Pick a writing resource—any writing resource. Your favorite business writing blog will do, as will a copy of Strunk and White or any other style manual. You can even pick a textbook used for a college writing class. Take a good, long look through whatever resource you chose, and you’ll find the word “clarity” or “clear” somewhere within it, probably in bold or italic. Clarity is critical in any kind of writing, from fiction to business reports. But we shouldn’t forget how important it is in email communication.
Imagine an international team of people with varying levels of English language proficiency, using emails to work together on a project. Members of the team might have a hard time communicating with each other as it is, and if they don’t do their best to keep their email writing clear, mistakes are bound to happen because of a lack of understanding. But it’s not that hard to improve the clarity of writing in emails. All it takes are a few simple steps.
Limit the Number of Issues the Email Addresses
Ideally, each email should address only one issue. Emails that address multiple issues are often too long and too complicated. If the recipient can’t immediately address all of the issues you brought up, he might put off responding to any of them until later. You will often read advice to keep business emails five sentences long at most. That might not always be possible, but it does speak to the importance of being economical with the number of words or sentences you’re using and the number of topics you want to mention in the email.
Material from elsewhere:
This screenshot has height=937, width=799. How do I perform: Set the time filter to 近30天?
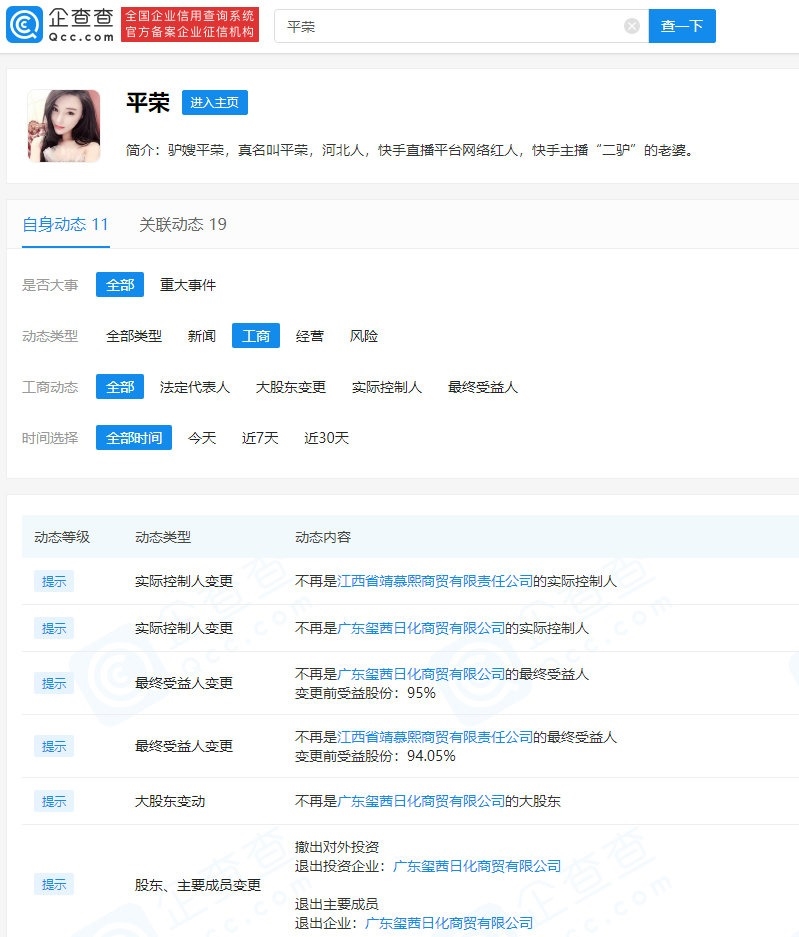point(327,438)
Use Formatting and Structure to Enhance Clarity
We can’t always write emails using only five sentences. Sometimes it might be better to bundle a couple of related topics in a single email instead of sending out one short email after another. In those cases, structuring and formatting the email correctly will go a long way in making your writing clear. Using bullet points or numbering to clearly separate topics is one way of doing it. Writing short, one- or two-sentence paragraphs is another.
Write Using Simple and Effective Language
One thing that should never find its way into the email correspondence of an international team is jargon, except industry-specific jargon that everyone on the team understands. Using active voice whenever possible is common writing advice, and it can be useful for email writing. Be concise and use simple words. Whenever possible, use the “if-then” structure to discuss possible outcomes, and state clearly what you expect as the result of the email.
Make Full Use of the Subject Line
Subject lines are usually compared to newspaper headlines. They need to reflect the body of the message in a clear and informative way. They’re not the place to write the whole email, but there’s also no need to keep them to only one word. Use the subject line to clearly indicate what the topic of the email is. So, if you’re sending a report to your coworkers by email, writing “April sales projection report” as the subject line would be better that writing only “report.”
Review Before Sending
You should have a mental checklist of things you should pay particular attention to when proofreading for clarity. Pronoun references can get messy, so you should probably check them. Multiple negatives can be confusing. Writing too many nouns one after another is a sure way to make your writing unclear. Writing lists without using parallel construction is another mistake you should watch out for. If you implement all the advice from this article in your writing, you will only need a minute or two to review your emails. It’s always a good idea to take that minute and proofread, even if you’re entirely sure you did everything right on the first try.